Still, the overwhelming impression from the party is the wearin' of the white, and even though the vast majority of the guests are in T-shirts, the ocean of white against the backdrop of Vizcaya and its grounds has an undeniable elegance.

And, as its organizers insist, the White Party doesn't feel like "that kind of party." From the mansion itself to the hedges behind to the elevated terrace where a torch singer croons to a crowd sampling free food from various restaurants, even to the dance floor between the house and the docks, the ambiance is one of slightly reverent revelry. Bacchus is here (demanding a sacrifice of $200), but he's on his best behavior. At least, as far as is evident. The New Times reporter, like all members of the Fourth Estate, is accompanied by a press escort: in this case, two very nice women from the Greater Miami Convention & Visitor's Bureau. And all press is "escorted" out the door at 9:00 p.m., two and a half hours before the party officially ends.

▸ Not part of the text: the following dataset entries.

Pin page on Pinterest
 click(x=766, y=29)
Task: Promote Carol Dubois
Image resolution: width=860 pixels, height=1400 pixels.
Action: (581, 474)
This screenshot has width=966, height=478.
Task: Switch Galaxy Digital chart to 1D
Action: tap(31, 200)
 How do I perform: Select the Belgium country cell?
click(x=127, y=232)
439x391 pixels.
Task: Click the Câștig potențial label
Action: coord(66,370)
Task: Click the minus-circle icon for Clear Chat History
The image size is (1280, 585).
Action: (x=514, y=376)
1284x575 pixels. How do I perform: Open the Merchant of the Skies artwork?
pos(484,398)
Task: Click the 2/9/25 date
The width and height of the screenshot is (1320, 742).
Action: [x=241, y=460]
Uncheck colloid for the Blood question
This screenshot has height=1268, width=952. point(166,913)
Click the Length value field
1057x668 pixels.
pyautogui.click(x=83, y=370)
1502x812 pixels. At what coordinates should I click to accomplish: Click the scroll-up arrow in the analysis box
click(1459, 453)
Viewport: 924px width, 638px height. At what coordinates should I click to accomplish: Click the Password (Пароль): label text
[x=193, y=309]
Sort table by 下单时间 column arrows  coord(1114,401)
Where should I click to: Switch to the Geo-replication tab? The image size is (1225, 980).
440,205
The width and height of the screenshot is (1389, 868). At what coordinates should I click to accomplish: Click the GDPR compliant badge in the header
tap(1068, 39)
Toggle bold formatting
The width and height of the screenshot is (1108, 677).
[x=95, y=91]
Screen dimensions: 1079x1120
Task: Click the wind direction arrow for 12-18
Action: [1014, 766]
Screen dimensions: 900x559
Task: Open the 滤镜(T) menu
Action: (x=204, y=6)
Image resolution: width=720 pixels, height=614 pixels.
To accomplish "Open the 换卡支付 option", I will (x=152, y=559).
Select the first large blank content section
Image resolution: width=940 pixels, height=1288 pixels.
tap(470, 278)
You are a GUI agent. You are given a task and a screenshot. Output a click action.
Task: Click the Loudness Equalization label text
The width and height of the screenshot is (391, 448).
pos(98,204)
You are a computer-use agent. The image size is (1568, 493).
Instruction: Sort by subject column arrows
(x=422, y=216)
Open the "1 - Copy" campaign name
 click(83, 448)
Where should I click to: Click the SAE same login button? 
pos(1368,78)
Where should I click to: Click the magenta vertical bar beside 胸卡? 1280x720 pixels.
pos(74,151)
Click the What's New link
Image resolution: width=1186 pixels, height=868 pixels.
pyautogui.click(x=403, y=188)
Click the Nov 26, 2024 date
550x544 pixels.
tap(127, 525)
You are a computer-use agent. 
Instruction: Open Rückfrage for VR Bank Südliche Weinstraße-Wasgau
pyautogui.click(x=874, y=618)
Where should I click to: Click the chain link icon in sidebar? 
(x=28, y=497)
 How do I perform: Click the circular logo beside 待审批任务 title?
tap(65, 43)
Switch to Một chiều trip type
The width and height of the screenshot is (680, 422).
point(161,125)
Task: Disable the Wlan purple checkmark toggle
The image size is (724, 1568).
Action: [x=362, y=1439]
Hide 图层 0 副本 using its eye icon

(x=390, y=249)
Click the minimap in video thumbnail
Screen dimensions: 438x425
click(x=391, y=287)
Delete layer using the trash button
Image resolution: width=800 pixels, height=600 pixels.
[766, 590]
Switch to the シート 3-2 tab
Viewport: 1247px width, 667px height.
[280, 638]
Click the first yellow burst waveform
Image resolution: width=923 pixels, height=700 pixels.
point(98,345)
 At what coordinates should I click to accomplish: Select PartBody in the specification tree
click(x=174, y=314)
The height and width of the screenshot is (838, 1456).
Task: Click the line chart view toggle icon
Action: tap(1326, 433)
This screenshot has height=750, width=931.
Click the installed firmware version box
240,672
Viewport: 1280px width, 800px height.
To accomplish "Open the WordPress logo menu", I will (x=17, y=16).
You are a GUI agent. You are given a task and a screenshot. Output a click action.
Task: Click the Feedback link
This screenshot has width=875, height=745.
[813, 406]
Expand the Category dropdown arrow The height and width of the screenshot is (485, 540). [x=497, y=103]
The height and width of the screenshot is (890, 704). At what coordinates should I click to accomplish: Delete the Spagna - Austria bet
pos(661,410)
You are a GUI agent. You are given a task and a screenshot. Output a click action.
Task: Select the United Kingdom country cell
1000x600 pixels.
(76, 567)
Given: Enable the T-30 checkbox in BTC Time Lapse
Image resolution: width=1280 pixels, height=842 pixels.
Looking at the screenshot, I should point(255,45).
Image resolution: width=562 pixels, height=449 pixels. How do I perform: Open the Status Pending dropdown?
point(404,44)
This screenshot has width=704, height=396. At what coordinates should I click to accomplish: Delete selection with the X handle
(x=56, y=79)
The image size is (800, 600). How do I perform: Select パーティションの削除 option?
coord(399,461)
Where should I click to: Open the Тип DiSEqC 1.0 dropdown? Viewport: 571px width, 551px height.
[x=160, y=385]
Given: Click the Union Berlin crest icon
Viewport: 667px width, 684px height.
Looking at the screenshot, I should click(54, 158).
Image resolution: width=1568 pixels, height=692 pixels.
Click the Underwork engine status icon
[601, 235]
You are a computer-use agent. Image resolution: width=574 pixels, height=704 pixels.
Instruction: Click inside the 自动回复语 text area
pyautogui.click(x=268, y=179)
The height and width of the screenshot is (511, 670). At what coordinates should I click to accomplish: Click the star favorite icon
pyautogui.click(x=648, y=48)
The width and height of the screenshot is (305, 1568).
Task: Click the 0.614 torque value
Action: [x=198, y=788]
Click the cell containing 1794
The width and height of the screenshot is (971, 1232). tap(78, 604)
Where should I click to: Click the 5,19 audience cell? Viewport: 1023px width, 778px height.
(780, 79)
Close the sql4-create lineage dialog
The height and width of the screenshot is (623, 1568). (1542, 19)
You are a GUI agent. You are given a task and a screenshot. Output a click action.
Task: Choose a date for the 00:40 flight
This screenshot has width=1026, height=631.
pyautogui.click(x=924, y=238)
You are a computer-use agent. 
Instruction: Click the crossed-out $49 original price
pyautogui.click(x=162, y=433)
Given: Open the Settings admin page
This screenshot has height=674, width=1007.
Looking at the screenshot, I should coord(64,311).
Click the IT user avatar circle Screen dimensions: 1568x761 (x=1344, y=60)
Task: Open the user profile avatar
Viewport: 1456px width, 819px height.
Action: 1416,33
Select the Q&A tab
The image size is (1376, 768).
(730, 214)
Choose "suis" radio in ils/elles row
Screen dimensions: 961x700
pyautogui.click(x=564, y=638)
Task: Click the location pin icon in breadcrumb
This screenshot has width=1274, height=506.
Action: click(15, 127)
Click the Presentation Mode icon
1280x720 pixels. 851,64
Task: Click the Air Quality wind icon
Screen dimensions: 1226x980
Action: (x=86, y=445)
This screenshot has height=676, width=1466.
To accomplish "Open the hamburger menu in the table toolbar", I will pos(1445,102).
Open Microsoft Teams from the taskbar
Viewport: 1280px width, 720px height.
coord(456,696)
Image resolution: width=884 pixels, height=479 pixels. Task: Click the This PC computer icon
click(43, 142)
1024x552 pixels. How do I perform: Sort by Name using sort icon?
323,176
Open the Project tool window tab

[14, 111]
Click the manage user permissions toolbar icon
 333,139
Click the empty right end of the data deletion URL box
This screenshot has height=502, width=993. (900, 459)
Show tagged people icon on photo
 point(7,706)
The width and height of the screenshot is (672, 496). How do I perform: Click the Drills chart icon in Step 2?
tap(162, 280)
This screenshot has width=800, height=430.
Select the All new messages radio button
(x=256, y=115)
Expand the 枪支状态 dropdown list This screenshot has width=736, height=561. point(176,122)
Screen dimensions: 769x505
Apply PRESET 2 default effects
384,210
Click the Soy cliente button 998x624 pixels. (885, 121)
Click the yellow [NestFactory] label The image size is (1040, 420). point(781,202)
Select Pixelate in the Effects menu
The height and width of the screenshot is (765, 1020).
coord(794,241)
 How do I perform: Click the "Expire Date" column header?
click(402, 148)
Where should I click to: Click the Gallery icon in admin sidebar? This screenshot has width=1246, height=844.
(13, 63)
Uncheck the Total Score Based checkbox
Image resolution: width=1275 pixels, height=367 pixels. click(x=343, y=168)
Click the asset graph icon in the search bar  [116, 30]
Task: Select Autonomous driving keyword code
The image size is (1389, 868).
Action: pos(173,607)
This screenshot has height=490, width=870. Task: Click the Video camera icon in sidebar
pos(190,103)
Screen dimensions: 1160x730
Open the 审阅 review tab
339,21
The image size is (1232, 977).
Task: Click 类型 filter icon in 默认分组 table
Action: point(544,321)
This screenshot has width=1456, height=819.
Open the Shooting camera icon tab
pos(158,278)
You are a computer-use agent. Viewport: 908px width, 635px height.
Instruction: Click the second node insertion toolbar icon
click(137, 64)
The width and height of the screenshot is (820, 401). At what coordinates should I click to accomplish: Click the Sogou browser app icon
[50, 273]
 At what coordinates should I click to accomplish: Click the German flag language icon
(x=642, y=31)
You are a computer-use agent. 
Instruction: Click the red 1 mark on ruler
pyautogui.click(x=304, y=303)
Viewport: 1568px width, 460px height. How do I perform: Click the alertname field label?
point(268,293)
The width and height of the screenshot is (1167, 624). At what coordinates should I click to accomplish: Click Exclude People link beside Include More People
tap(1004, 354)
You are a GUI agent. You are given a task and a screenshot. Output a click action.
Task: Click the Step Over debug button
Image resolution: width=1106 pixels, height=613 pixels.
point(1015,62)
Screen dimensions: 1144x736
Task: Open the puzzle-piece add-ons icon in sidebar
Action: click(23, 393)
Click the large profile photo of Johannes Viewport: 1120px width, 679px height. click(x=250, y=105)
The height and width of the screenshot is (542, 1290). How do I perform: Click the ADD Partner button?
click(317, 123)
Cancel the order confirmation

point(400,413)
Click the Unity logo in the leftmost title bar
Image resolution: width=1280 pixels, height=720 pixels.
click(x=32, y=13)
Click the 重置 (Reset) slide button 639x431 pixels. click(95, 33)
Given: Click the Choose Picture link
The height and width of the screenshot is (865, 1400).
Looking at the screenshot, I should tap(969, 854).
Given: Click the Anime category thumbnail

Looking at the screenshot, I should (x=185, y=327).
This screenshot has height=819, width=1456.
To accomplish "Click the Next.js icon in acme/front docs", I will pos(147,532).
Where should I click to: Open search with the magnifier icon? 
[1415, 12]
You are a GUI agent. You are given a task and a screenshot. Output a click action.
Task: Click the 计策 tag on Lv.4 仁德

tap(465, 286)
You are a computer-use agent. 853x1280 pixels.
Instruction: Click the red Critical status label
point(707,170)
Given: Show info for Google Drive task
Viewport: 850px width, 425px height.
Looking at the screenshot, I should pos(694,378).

"We used to not let press in at all," remarks Sharon Kersten, publicist for White Party Week. "I don't know why that is," says Mahar later. "It's not like we all got naked at 9:01."

Nelly Hernandez is there as well, with about ten other women who'd been involved in organizing Cirque Blanc. "The men were so happy to see this roving band of lesbians," she says with a laugh. "People who didn't know us, including big-ass drag queens, were photographing us: 'Ooh, let's get a picture with the girls!'"

"It was so beautiful; I was proud to be part of it," she continues. "I've been a gay person in this town for so long, and I'd never been. You know, I'd heard a few nasty things, about people running around all messed up on drugs, but it wasn't like that at all. It was this nice, clean event. I was bowled over."

After the wobble in 1998, the White Party and the agency that sponsors it clearly have regained their footing. Where they go from here, as the story of the AIDS epidemic and the parties that fund the fight against it unfolds, remains to be seen.

"There is a contradiction inherent in the circuit parties," declares one Miami gay activist who declined to be named. "But both gay-rights and AIDS agencies are desperate for the bucks."